Page 1 of 1

encode string

Posted: Mon Feb 23, 2015 11:03 am
by Stefano58
Hi everyone,
in python3, how can I convert strings into bytes using the encode procedures?
String is not constant, bytes must be in range 0x00 - 0xFF and only one byte per character.
The procedure , b=str.encode('utf_8') ,does not work as I need.
regards

Re: encode string

Posted: Mon Feb 23, 2015 2:19 pm
by jojopi
In Python 3, the str type is for a sequence of Unicode characters. If what you actually have is a sequence of octet values, then you should already be using a bytes type.

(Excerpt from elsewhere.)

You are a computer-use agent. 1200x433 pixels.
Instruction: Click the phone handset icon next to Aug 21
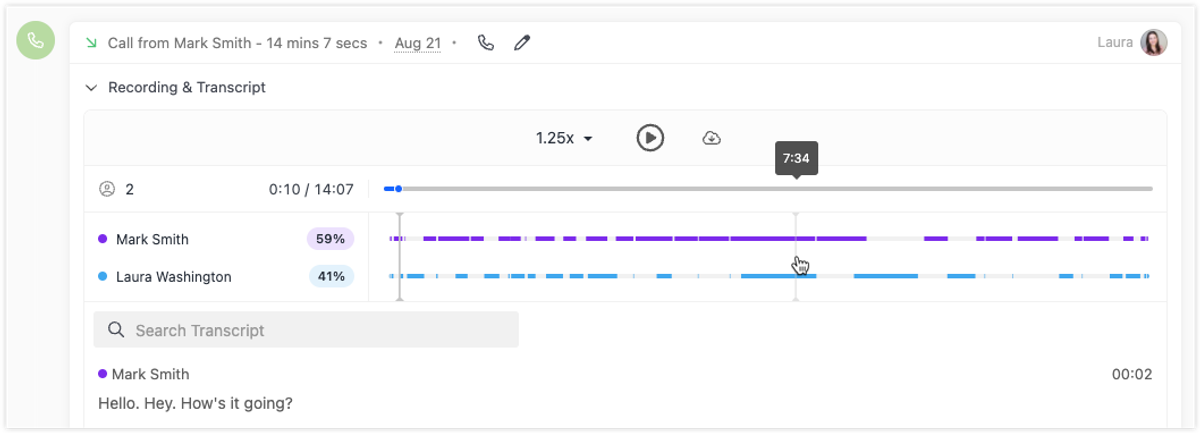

Alternatively, if you can decide how you want to map Unicode characters with code points ranging from 0x0 to 0x10ffff onto bytes ranging from 0x0 to 0xff, with exactly one byte per character, then you can write code to achieve that.

Re: encode string

Posted: Mon Feb 23, 2015 2:39 pm
by paddyg
if your string contains characters that are always mappable to bytes (<256) then you can use
u = u'The quick brown fox etc'
b = bytes(u, 'ascii')
and I should think others are available(but don't know). If none fit your requirements then, as jojopi says, you could easily make your own mapping.

Re: encode string

Posted: Mon Feb 23, 2015 2:54 pm
by Stefano58
Hi,
my string contains characters that are always mappable to bytes (<256), but ('ascii') works only if the characters are mappable to bytes (<128)

Re: encode string

Posted: Mon Feb 23, 2015 4:44 pm
by jojopi
The first 256 code points of Unicode are the same as those of ISO 8859-1, so you could almost get away with .encode('iso-8859-1', 'replace').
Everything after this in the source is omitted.